QUESTIONS TO ANSWER =>
• a. In the EUR/USD market report, why are European Central Bank policymakers being pushed toward an interest rate hike? Answer in one to three sentences.
• b. Pick up the EUR/USD market report after its final sentence and write the next passage.

SELECTED EXTRACT =>
┄┄┄┄┄┄┄┄┄┄

The EUR/USD pair has plunged sharply on Thursday after the risk-off impulse gained traction amid falling global equities and a higher print of the European Union (EU) Unemployment Rate. The asset eroded half of its gains made in the last three trading sessions.
The shared currency has been hit hard after the Eurostat reported Unemployment Rate at 6.8%, which remains in the mid of market consensus at 6.7% and the prior figure of 6.9%. Meanwhile, bets on an interest rate hike by the European Central Bank (ECB) are rising higher. Soaring inflation in Eurozone is compelling the ECB’s policymakers to raise the interest rate for the first time after the Covid-19 pandemic. The German annual inflation has climbed to 7.3%, the highest print in more than four decades. While the Consumer Price Index (CPI) in France has landed at 5.1% and the inflation number in Italy has reached 6.7%.

┄┄┄┄┄┄┄┄┄┄

AVAILABLE DATA =>
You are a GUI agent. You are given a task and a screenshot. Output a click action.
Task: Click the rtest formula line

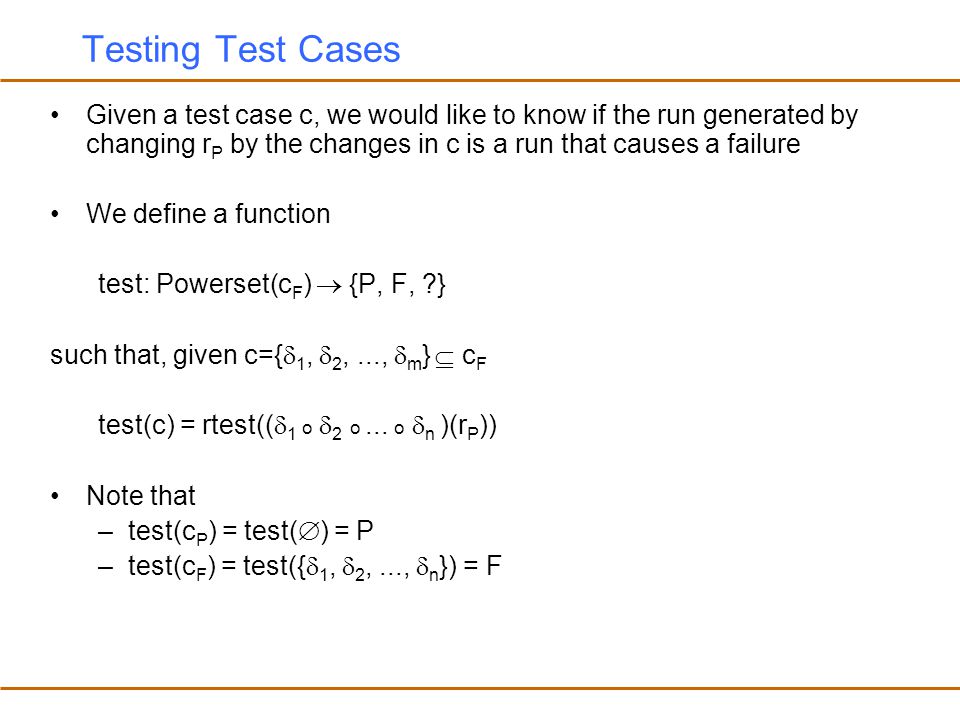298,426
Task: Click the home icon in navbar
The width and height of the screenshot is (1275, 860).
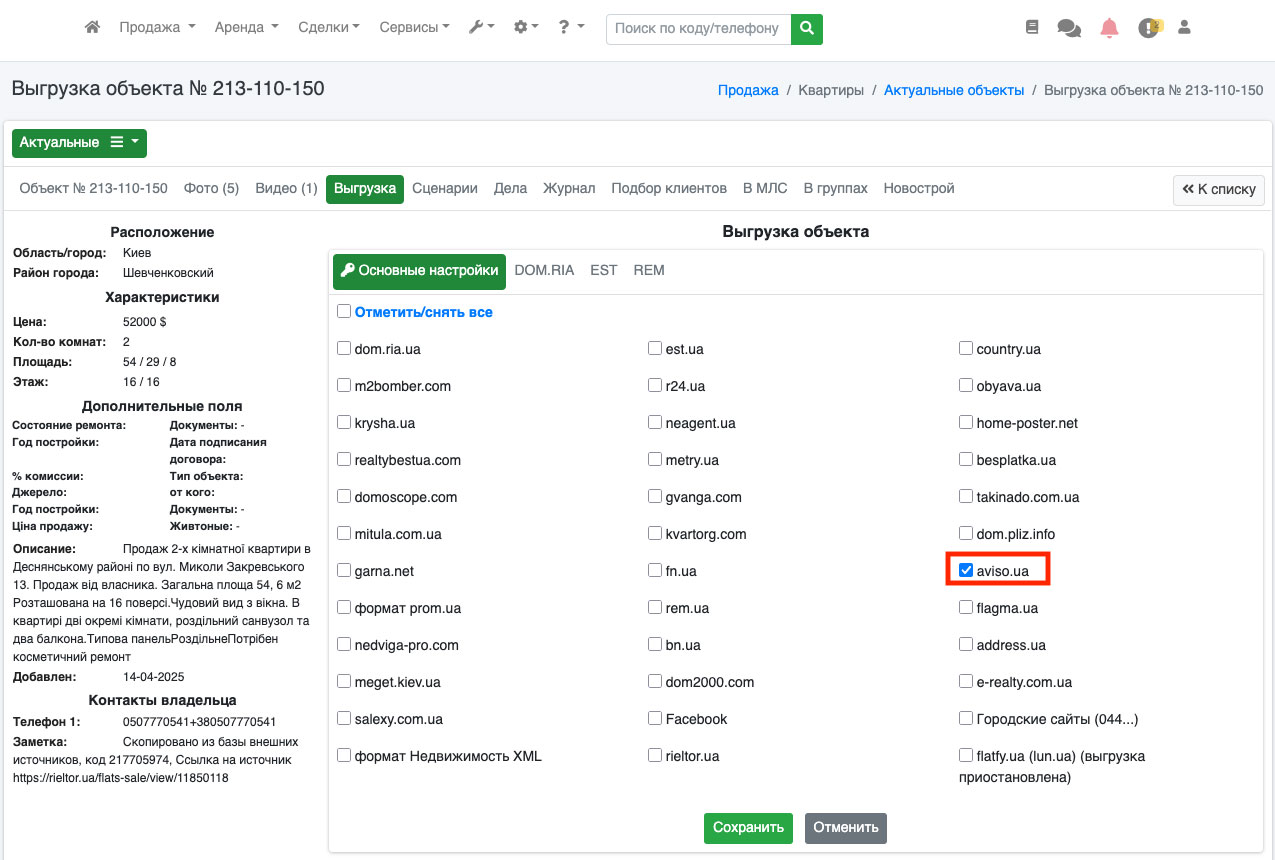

┄┄┄┄┄┄┄┄┄┄

RESPONSES IN ORDER =>
• a. Soaring inflation in the Eurozone is compelling ECB policymakers to raise the interest rate for the first time since the Covid-19 pandemic. German annual inflation has climbed to 7.3%, its highest in more than four decades, while inflation is 5.1% in France and 6.7% in Italy.

• b.
On the dollar front, the US dollar index (DXY) has reclaimed 98.00 comfortably despite a minor slippage in Core Personal Consumption Expenditure (PCE) inflation. The yearly Core PCE inflation landed at 5.4%, slightly lower than the estimate of 5.5% but higher than the prior print of 5.2%. The improvement in the safe-haven appeal after the optimism in the Russia-Ukraine peace talks faded has underpinned the greenback against the shared currency.
Going forwards, investors will focus on US Nonfarm Payrolls (NFP), which is due on Friday.